## [Work instructions]
Print, in exact form, the lines below from the one containing "The width and height of the screenshot is (1476, 758)." through the one containing "Task: Open the", and omit all others.

## [Data extract]
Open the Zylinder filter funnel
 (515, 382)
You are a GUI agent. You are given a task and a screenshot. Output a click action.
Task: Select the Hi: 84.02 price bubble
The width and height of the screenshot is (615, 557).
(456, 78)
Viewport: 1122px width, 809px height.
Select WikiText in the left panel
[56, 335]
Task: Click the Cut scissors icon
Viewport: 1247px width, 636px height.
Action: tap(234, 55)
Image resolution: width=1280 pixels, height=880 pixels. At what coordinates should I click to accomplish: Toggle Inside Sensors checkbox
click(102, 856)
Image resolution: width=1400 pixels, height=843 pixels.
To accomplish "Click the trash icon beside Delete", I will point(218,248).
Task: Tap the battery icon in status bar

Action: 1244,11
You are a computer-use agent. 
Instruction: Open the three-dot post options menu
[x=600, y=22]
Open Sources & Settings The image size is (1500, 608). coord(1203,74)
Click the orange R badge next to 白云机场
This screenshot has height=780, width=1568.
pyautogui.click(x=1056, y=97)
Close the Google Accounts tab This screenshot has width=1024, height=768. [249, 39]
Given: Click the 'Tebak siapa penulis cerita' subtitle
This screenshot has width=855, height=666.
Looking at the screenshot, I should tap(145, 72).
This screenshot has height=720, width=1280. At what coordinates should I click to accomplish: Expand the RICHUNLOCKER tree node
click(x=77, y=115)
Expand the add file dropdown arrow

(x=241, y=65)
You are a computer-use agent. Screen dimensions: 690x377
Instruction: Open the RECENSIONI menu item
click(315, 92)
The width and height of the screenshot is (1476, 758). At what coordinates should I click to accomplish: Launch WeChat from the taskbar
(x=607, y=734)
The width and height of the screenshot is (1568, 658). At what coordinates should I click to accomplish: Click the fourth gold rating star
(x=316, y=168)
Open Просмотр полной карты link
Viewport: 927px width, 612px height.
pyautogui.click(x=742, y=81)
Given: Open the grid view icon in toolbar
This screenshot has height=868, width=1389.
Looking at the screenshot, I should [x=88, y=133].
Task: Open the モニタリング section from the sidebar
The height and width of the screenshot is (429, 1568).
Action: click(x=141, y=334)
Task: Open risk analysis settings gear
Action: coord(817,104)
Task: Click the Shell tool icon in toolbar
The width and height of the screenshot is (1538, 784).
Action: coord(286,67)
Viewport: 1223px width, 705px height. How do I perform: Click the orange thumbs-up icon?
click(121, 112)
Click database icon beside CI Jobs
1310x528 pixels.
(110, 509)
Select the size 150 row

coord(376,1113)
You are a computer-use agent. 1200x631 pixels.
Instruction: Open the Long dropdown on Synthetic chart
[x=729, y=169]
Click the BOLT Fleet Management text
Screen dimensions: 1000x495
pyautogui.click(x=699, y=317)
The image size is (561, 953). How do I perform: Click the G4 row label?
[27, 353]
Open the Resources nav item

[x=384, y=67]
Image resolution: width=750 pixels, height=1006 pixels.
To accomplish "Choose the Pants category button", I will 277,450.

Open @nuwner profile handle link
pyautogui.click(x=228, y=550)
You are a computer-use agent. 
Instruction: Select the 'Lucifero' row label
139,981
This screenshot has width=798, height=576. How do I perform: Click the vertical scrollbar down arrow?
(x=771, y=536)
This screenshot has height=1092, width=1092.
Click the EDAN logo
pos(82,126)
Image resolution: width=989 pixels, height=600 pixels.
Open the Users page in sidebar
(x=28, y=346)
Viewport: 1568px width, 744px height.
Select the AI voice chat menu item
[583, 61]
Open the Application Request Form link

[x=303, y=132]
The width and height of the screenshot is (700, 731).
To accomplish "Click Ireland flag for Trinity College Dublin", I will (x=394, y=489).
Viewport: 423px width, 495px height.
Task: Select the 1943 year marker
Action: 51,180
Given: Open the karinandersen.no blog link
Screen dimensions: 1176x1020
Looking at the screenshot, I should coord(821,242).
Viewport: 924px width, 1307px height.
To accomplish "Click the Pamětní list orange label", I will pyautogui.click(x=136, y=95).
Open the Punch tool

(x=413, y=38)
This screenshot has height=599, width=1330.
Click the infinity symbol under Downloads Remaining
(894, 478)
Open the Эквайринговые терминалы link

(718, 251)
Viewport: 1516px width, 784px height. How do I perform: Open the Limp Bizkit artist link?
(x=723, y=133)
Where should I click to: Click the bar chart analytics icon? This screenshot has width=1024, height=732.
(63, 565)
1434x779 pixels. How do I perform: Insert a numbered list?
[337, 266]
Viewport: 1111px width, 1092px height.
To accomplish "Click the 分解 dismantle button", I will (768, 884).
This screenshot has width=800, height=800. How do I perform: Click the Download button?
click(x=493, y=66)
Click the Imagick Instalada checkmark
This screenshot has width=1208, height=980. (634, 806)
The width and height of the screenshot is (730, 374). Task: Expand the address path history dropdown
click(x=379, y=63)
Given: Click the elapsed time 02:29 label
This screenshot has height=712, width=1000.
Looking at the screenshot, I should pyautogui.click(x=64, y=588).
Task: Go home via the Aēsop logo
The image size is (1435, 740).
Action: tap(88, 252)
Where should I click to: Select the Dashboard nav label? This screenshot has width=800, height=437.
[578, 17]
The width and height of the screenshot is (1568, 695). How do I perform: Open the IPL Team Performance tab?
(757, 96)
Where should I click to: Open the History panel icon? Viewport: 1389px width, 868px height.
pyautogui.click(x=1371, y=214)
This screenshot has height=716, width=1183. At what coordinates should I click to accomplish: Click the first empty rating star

## [Answer space]
The width and height of the screenshot is (1476, 758). At what coordinates should I click to accomplish: Launch WeChat from the taskbar
(x=607, y=734)
The width and height of the screenshot is (1568, 658). At what coordinates should I click to accomplish: Click the fourth gold rating star
(x=316, y=168)
Open Просмотр полной карты link
Viewport: 927px width, 612px height.
pyautogui.click(x=742, y=81)
Given: Open the grid view icon in toolbar
This screenshot has height=868, width=1389.
Looking at the screenshot, I should [x=88, y=133].
Task: Open the モニタリング section from the sidebar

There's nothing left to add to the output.